Esta declaración convoca a trabajar de manera coordinada frente a amenazas sanitarias como las enfermedades zoonóticas, así como los riesgos de inocuidad alimentaria y los impactos derivados del cambio climático, la pérdida de biodiversidad y la contaminación ambiental, la degradación de los ecosistemas, y la resistencia a los antimicrobianos (RAM). Se estima que la Resistencia a los antimicrobianos (RAM) causa 1,27 millones de muertes directas al año en todo el mundo y está asociada con cerca de 5 millones de muertes indirectas.

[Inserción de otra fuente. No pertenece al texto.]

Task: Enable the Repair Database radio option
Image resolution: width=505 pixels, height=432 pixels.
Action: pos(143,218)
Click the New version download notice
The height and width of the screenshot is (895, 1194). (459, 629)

Las enfermedades transmitidas por los alimentos provocan 1,5 millones de muertes anuales, 78 mil de ellas en la región de las Américas.

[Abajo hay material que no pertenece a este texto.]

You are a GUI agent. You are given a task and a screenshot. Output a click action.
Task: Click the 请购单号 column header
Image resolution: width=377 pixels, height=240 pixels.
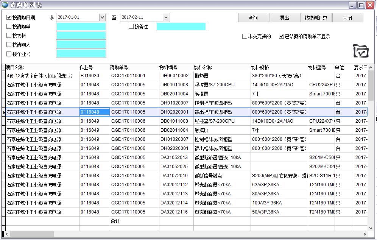click(x=119, y=67)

La declaración destaca que las Américas cuentan con una sólida trayectoria de cooperación intersectorial en materia de salud pública, sanidad animal, agricultura y medio ambiente. Sin embargo, reconoce que es necesario fortalecer aún más la coordinación entre organizaciones internacionales, gobiernos, academia, sociedad civil y sector privado para responder eficazmente a los desafíos actuales y futuros.
El objetivo de esta declaración conjunta es convocar a todas las organizaciones, redes y sectores relevantes a fortalecer el intercambio de información y la colaboración regional. Asimismo, busca apoyar la priorización y la implementación de actividades por parte de los Estados Miembros de la región. Para ello, promueve una mayor coordinación, la colaboración intersectorial, y las alianzas público-privadas en ámbitos como el intercambio de datos, evidencia y conocimientos, entre otros.
Con esta declaración, las organizaciones reafirman su compromiso de impulsar respuestas coordinadas frente a amenazas sanitarias que trascienden sectores y fronteras, contribuyendo a la protección de la salud de las personas, los animales y los ecosistemas en las Américas.